American actor (1929–2011)

Edson Stroll (January 6, 1929 – July 18, 2011) was an American actor who appeared in over 20 film and television programs beginning in 1958.

==Career==
Born in Chicago to Charles Stroll and Estelle Rose Stroll in a Jewish family, Stroll enlisted in the United States Navy in the late 1940s then began his career as a bodybuilder in the 1950s.

He studied acting and singing at the American Theater Wing in New York City and received a Fulbright Scholarship for voice performance, followed by an artist's contract for performance and advance study by the National Broadcasting Company.

He did a variety of stage work and from 1958 onwards he had bit parts on television shows such as How to Marry a Millionaire and Sea Hunt. He appeared in two episodes of The Twilight Zone, "Eye of the Beholder" (1960) and "The Trade-Ins" (1962). He played Dynamite in the Elvis Presley film G.I. Blues (1960). He then landed a steady role on McHale's Navy as Virgil Edwards.

> _WHAT YOU WILL DO_:
- A) According to the Edson Stroll biography, what character did Stroll play in the film G.I. Blues?
- B) Reproduce the Edson Stroll biography from "American actor (1929–2011)" up to and including "National Broadcasting Company.".
- C) Carry on the Edson Stroll biography from its last sentence.

> _INFORMATION SHOWN_:
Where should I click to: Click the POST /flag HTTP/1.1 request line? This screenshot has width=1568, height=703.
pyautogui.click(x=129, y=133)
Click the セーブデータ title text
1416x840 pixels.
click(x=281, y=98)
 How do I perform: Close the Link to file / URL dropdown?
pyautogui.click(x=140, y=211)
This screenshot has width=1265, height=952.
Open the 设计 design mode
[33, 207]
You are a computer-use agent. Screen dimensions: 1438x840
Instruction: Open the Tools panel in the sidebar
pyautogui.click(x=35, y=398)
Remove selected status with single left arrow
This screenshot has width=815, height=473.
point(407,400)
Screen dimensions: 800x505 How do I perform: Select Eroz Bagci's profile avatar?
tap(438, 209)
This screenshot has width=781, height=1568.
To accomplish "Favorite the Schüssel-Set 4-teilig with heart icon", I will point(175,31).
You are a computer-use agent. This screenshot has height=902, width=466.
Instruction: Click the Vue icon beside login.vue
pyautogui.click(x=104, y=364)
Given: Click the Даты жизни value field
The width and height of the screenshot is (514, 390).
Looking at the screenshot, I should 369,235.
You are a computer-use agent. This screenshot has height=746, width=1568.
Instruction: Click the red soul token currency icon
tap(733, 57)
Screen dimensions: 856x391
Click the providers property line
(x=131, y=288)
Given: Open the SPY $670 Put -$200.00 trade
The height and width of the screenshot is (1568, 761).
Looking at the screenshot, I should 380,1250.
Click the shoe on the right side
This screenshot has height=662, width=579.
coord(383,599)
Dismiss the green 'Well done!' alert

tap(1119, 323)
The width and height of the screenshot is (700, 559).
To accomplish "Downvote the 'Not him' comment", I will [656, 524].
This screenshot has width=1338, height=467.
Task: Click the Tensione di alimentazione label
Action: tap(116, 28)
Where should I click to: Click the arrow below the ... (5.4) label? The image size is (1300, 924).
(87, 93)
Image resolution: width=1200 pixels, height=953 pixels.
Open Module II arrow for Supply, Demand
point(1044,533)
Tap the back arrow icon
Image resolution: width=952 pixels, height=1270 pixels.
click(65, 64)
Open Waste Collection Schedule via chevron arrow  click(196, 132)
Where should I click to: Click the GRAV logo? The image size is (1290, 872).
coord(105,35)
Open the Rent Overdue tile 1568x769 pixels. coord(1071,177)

> _RESPONSES BY TASK_:
- A) Dynamite

- B)
American actor (1929–2011)

Edson Stroll (January 6, 1929 – July 18, 2011) was an American actor who appeared in over 20 film and television programs beginning in 1958.

==Career==
Born in Chicago to Charles Stroll and Estelle Rose Stroll in a Jewish family, Stroll enlisted in the United States Navy in the late 1940s then began his career as a bodybuilder in the 1950s.

He studied acting and singing at the American Theater Wing in New York City and received a Fulbright Scholarship for voice performance, followed by an artist's contract for performance and advance study by the National Broadcasting Company.

- C)
Fans of the slapstick comedy team The Three Stooges remember Stroll for his roles in two 1960s-era feature films: Snow White and the Three Stooges and The Three Stooges in Orbit.

In the 1960s, Stroll co-owned a men's high fashion seconds shop in Beverly Hills.

Throughout the 2000s, Stroll provided voice-overs, and he occasionally appeared at Hollywood autograph signing shows, near his home in Marina del Rey, California.

Stroll was a licensed ship's captain and marine surveyor.

==Death==
Stroll died of cancer on July 18, 2011, at the age of 82.